Mining “Concept Embeddings” from Open-Source Data to Classify Previously Unseen Log Messages
Mining “Concept Embeddings” from Open-Source Data to Classify Previously Unseen Log Messages


Given the verbosity with which modern software produces logs – it is useful to have many dimensions for filtering when looking for specific content. Often, groups of log messages will relate to a general software concept (e.g. security, resource utilization, database access, etc.) and it can be useful to examine these messages as a group or to pinpoint messages that fall within the intersection of one or more of these concepts. Here we describe our approach to classifying previously unseen log messages into these software concept categories. To handle the large domain-specific vocabulary used by log messages we augmented the “continuous bag of words” (CBOW) embedding training process with an additional semi-supervised training step in which we create a “concept vector”. This vector of concept terms was produced by interrogating the initial embedding and manually filtering out-of-concept or ambiguous concept terms.

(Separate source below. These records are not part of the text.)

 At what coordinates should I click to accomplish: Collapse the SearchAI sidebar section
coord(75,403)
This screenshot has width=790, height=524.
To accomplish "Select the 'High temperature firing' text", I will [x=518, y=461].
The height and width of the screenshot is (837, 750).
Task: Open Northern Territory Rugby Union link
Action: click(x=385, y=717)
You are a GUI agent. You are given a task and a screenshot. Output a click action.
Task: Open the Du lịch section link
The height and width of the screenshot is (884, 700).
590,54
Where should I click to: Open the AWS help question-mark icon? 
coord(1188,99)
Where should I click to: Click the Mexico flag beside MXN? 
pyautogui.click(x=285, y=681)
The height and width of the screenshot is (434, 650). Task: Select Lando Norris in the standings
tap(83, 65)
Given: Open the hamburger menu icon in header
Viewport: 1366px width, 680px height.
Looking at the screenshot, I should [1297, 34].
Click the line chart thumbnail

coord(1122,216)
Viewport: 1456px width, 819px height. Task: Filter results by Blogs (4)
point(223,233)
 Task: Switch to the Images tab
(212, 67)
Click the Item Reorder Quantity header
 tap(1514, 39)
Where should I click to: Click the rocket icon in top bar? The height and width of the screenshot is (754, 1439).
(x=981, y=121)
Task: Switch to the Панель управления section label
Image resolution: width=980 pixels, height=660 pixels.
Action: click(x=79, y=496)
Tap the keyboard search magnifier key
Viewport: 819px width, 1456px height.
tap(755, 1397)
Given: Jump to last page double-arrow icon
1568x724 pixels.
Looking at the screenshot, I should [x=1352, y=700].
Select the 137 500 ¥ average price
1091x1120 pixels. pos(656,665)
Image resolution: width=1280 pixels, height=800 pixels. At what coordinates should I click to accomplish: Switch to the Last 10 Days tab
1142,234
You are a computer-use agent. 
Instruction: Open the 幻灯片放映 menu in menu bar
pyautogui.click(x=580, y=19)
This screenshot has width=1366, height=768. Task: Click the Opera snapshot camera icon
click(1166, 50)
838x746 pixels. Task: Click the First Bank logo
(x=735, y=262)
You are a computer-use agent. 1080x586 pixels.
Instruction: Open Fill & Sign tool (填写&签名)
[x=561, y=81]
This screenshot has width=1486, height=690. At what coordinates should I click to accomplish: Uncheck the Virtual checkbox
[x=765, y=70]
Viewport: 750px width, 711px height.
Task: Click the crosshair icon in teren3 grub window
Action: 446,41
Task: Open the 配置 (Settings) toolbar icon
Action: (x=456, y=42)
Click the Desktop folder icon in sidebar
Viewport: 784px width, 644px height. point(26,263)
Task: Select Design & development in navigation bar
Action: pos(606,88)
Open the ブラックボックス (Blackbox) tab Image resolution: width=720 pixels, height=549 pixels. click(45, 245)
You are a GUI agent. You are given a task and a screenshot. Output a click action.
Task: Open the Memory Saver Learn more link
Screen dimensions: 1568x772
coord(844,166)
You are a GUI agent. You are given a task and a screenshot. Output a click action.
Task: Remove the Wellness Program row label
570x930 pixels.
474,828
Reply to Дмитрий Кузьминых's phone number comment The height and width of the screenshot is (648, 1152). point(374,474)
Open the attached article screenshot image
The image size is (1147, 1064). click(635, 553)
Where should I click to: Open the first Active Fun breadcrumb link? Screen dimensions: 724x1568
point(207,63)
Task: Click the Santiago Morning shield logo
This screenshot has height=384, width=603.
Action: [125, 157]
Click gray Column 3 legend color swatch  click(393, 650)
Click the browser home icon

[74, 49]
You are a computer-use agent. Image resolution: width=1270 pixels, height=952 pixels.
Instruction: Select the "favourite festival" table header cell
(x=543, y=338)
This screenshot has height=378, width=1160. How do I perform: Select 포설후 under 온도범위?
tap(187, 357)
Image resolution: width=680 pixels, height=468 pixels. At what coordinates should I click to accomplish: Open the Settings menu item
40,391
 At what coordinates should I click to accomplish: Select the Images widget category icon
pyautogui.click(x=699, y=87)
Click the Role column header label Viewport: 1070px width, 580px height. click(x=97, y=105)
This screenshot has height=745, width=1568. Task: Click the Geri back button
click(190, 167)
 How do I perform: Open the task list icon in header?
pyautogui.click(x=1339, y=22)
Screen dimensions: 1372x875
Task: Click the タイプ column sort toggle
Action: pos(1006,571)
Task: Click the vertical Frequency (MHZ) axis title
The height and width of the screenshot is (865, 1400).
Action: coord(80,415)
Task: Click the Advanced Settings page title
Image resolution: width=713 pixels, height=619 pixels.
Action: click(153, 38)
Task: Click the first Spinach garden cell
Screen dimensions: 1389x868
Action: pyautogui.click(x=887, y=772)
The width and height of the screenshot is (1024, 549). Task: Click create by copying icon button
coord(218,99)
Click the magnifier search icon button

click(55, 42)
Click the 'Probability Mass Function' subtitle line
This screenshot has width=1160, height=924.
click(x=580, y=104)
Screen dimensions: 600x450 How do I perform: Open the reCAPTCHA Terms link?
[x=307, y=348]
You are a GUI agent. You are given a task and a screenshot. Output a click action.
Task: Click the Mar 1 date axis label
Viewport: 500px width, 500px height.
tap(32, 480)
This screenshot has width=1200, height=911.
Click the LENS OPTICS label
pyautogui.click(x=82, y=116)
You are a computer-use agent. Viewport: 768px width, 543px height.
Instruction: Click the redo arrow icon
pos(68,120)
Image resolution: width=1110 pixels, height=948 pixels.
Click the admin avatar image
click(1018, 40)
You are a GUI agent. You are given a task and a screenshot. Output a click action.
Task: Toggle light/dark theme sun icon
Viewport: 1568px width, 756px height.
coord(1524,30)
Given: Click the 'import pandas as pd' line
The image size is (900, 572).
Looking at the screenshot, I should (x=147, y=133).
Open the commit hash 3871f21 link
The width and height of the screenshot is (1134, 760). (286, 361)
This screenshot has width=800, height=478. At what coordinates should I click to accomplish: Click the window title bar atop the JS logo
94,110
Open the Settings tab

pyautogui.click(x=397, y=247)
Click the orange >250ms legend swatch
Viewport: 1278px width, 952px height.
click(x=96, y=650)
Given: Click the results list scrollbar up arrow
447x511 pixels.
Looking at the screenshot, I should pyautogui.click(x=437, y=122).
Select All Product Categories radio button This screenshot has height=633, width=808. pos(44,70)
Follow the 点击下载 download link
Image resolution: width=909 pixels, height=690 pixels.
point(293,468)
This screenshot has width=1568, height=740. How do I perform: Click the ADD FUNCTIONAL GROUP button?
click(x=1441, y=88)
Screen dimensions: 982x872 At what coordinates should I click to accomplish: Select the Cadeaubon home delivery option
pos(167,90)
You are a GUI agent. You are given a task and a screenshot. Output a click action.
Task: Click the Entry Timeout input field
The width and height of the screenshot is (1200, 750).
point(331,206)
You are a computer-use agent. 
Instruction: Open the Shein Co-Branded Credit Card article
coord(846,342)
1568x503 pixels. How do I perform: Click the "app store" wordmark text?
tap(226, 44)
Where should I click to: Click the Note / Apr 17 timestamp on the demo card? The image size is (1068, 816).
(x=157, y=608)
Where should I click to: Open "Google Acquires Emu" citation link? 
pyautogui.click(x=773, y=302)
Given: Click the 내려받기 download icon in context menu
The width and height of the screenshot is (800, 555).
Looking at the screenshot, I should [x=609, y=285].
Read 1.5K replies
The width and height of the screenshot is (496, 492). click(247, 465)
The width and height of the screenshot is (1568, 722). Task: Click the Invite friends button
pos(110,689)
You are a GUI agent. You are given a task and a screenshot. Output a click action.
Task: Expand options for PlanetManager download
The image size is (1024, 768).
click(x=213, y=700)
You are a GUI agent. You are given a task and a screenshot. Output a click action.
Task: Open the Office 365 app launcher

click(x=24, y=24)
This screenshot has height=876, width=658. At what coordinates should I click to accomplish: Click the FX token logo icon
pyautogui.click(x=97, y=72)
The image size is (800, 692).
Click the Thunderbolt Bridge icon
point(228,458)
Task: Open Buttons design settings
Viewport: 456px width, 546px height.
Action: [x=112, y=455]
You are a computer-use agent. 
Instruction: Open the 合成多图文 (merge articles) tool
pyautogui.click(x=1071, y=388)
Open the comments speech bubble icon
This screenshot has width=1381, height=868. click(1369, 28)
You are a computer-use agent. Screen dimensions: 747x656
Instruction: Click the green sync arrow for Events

This vector is then used as the seed for a second “concept embedding” in which terms that associate strongly with each concept vector co-localize. This technique enabled us to minimize the amount of manual example labeling required for training our classifiers while enabling them to correctly classify log messages with terms unknown to the concept vector, the labeled training set or even the model’s human creator: (e.g. the log message “There was an error getting a DBCP datasource.” is correctly classified as a database message because of the term “DBCP”). Our embeddings were trained on open-source data sets, including content from stack exchange, RFC data and published sample software logs.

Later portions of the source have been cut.